The governor of Florida, Rick Scott, said on Thursday that a strike at the ports of the U.S. east coast would be devastating to the state's economy and called on the parties and the White House to do everything possible to avoid it.

"More than a billion dollars a day would no longer enter into the economy to support families in Florida," Scott argued today during a meeting with heads of state ports, some of them among the largest in the country.

Scott made the call two days before the deadline they have to negotiate a new agreement longshoremen's union, the International Longshoremen's Association (ILA), and the U.S. Maritime Alliance (USMX), which represents shipping lines and ports.

Negotiations broke down last week because of a dispute over container fees, an amount that can supplement the salaries of unionized employees.

According to USMX, last year paid $ 211 million for that concept, which means an average of $ 15,500 in addition to salary for each union member.

The current agreement expires on December 29, "date is just around the corner," said Scott, who insisted that "the livelihood of thousands of families in Florida depends on the work in ports and shall be suspended unless reached an agreement on Saturday. "
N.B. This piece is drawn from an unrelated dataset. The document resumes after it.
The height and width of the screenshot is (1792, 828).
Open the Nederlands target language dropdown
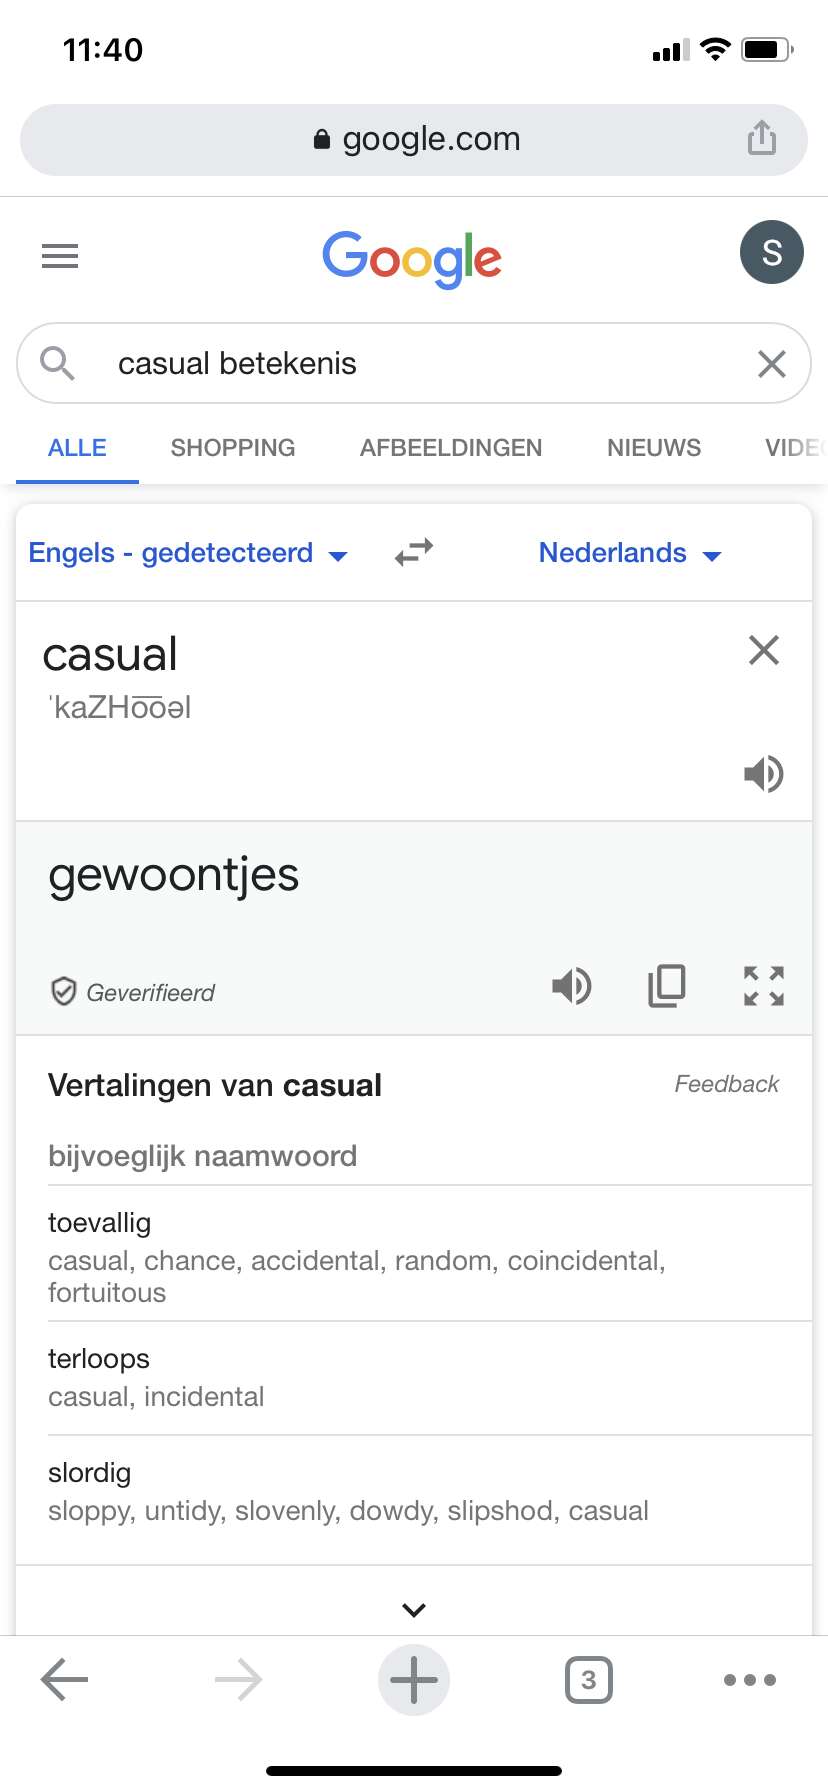[x=629, y=553]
"If a strike or lockout, the largest ports in Florida could close, thus affecting jobs statewide, including truck drivers, manufacturing workers and storage, and many other positions that go beyond the ports, "he argued.

In his opinion, "the port lockout is simply not an option for families of Florida" because these infrastructures, which has invested $ 421 million in the last three years, "are a vital part of our labor market ".
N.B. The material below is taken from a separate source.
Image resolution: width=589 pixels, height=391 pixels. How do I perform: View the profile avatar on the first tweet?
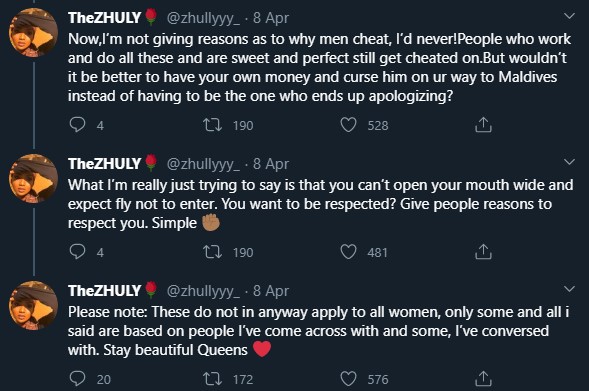[33, 32]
Much of Florida ports provide logistical support for trade with Latin America and the Caribbean, and in recent years have been preparing to meet the expansion of the Panama Canal and a potential increase in trade with Asia.
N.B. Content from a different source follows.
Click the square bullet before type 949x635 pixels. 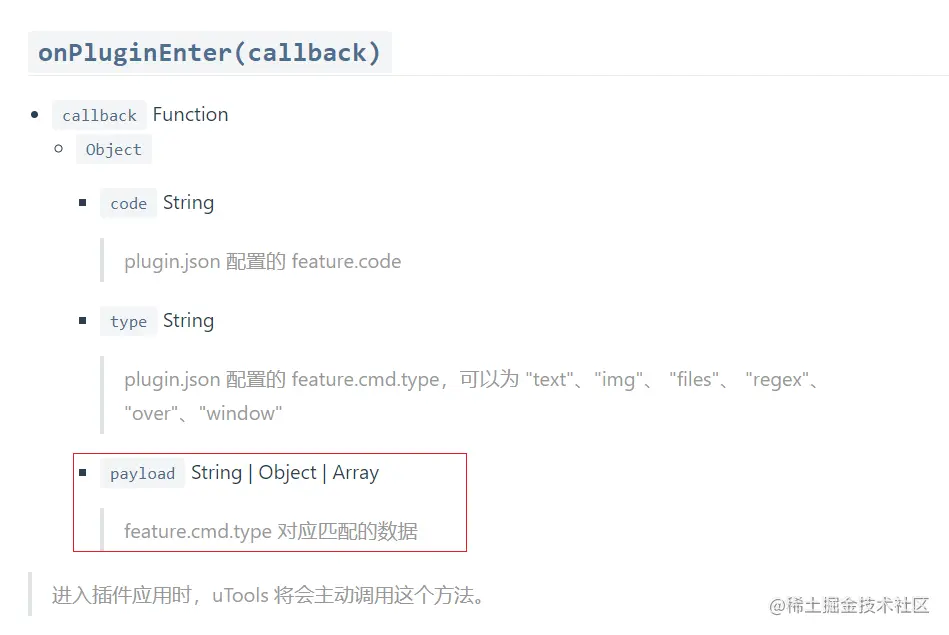83,321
Scott explained that sent a letter to Barack Obama asking him to invoke the Taft Hartley Act, which limits the power of trade unions, as did George W. Bush in 2002 to stop a similar strike on the West Coast and avoid interrupting the supply chain across the country, which would have cost a billion dollars a day, as calculated then.

"The leaders of the ports of Florida believe that this strike would be worse than 2002," said Scott about an industry in this state generates 550,000 jobs directly and indirectly and about 66,000 million.

The largest port in Florida is Miami, which brings about 18,000 million dollars annually to the state economy. After today's meeting, the director and president of the Florida Ports Council, Bill Johnson, said he was hopeful the two sides reach an agreement.

"In a strike there are no winners. A disruption in the flow of goods in our ports would have a negative effect on the national economy," he argued in a statement.

Steve Cernak, director of one of the largest ports in the state, the Everglades (with 150,000 jobs and 13,500 million), emphasized the need for "federal intervention to prevent the strike and keep workers in their jobs."

Besides its importance in the transport of goods, in Florida are the three busiest cruise ports in the world, Miami, Everglades and Canaveral.

"We expect a quick solution to the negotiations and that the Port Canaveral has increased load handling and the possibility exists that the cruise industry is affected," said Stan Payne for his part, director of the latter.

Occur, would be the first strike on the East Coast since 1977 and would affect the U.S. market supply of all kinds of goods. Therefore, more than one hundred business groups have also called for the intervention of Obama.